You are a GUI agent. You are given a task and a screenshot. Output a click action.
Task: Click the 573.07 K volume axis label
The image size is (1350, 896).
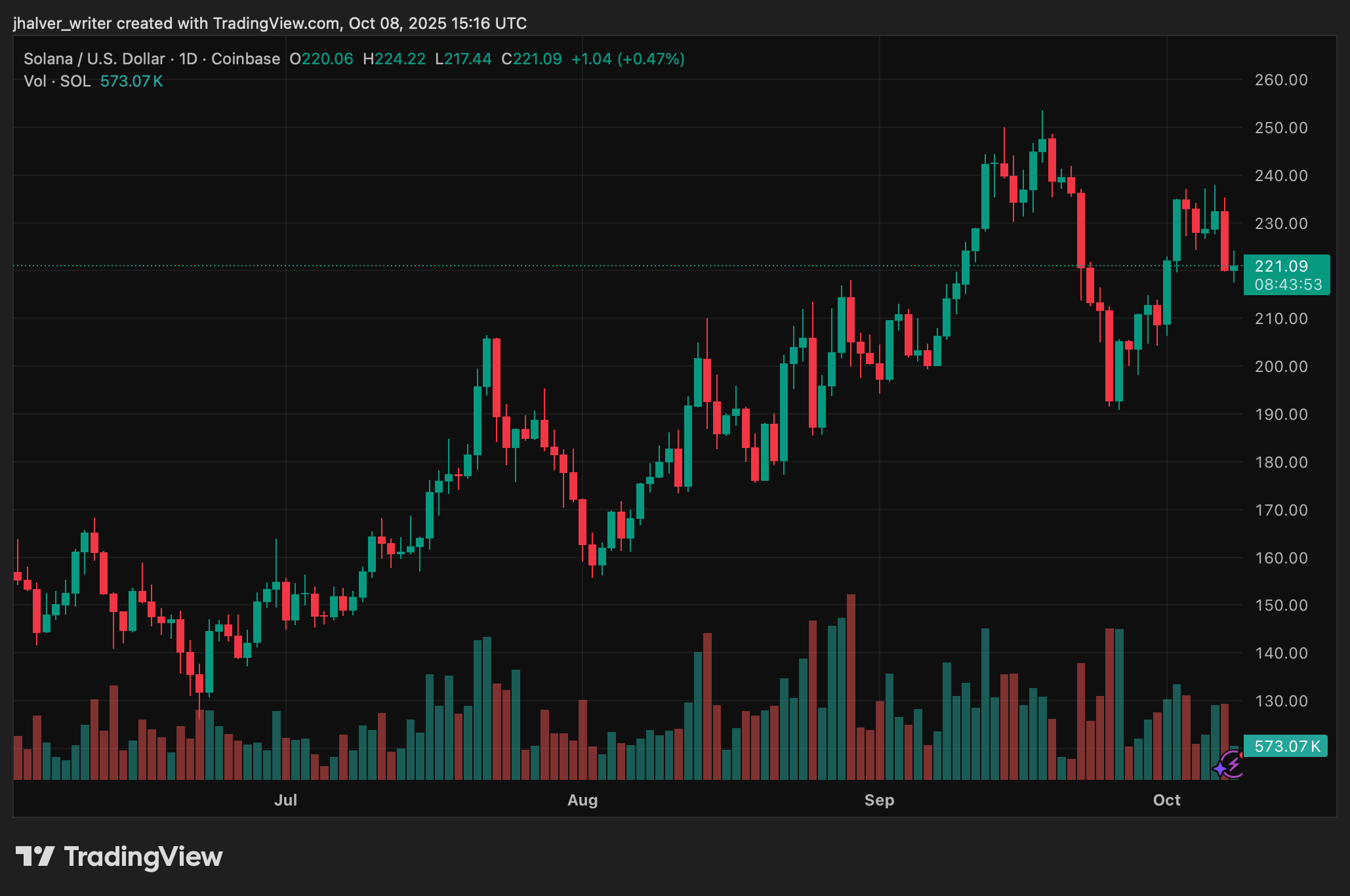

=======

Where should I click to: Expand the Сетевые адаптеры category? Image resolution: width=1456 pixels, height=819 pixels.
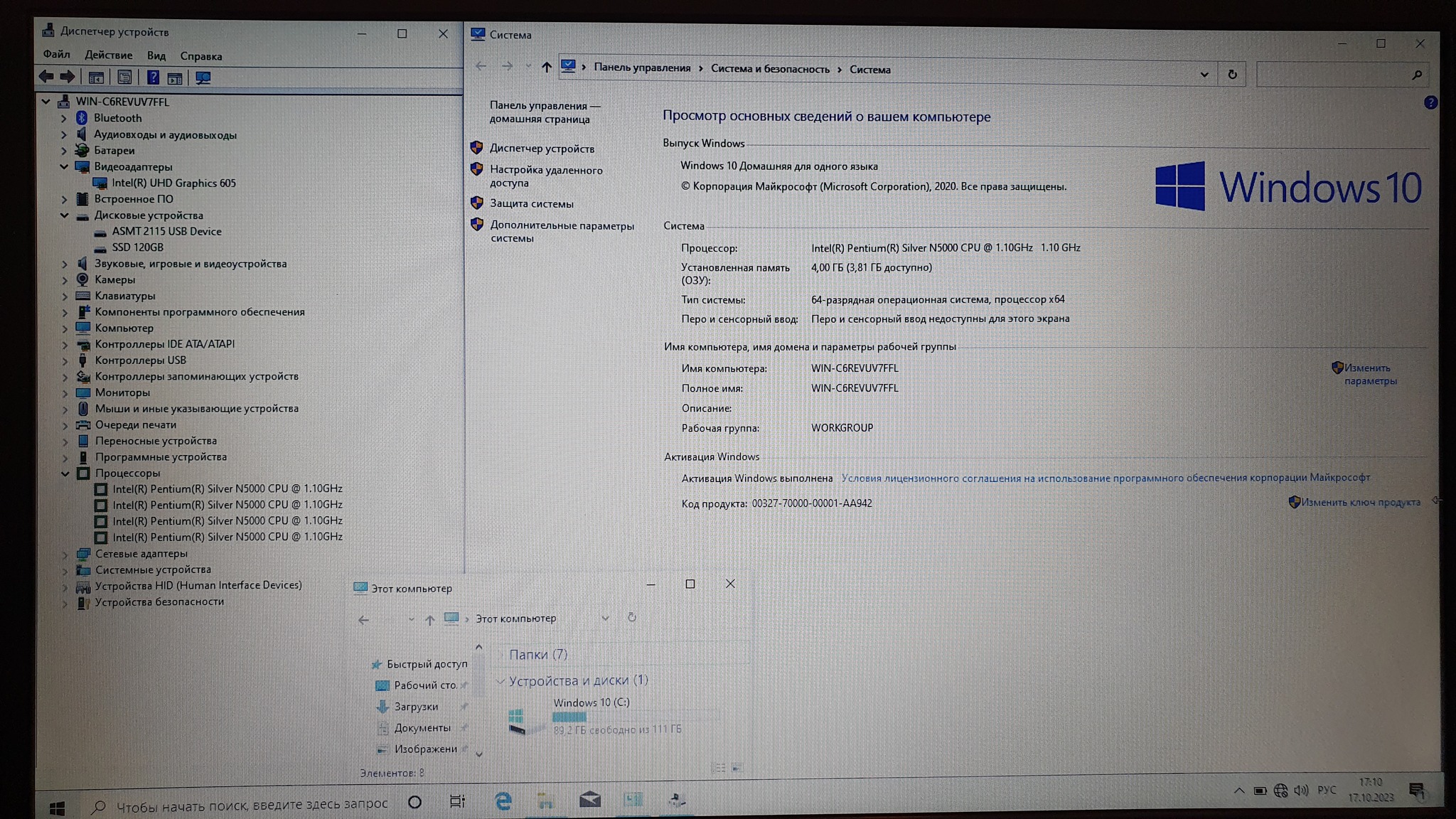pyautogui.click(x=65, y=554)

=======

> Exercise:
Reproduce the lines of the entries above from the one with "Task: Click the 573.07 K volume axis label" to the one with "The image size is (1350, 896).", both included, exactly and without any other line.

> Exercise result:
Task: Click the 573.07 K volume axis label
The image size is (1350, 896).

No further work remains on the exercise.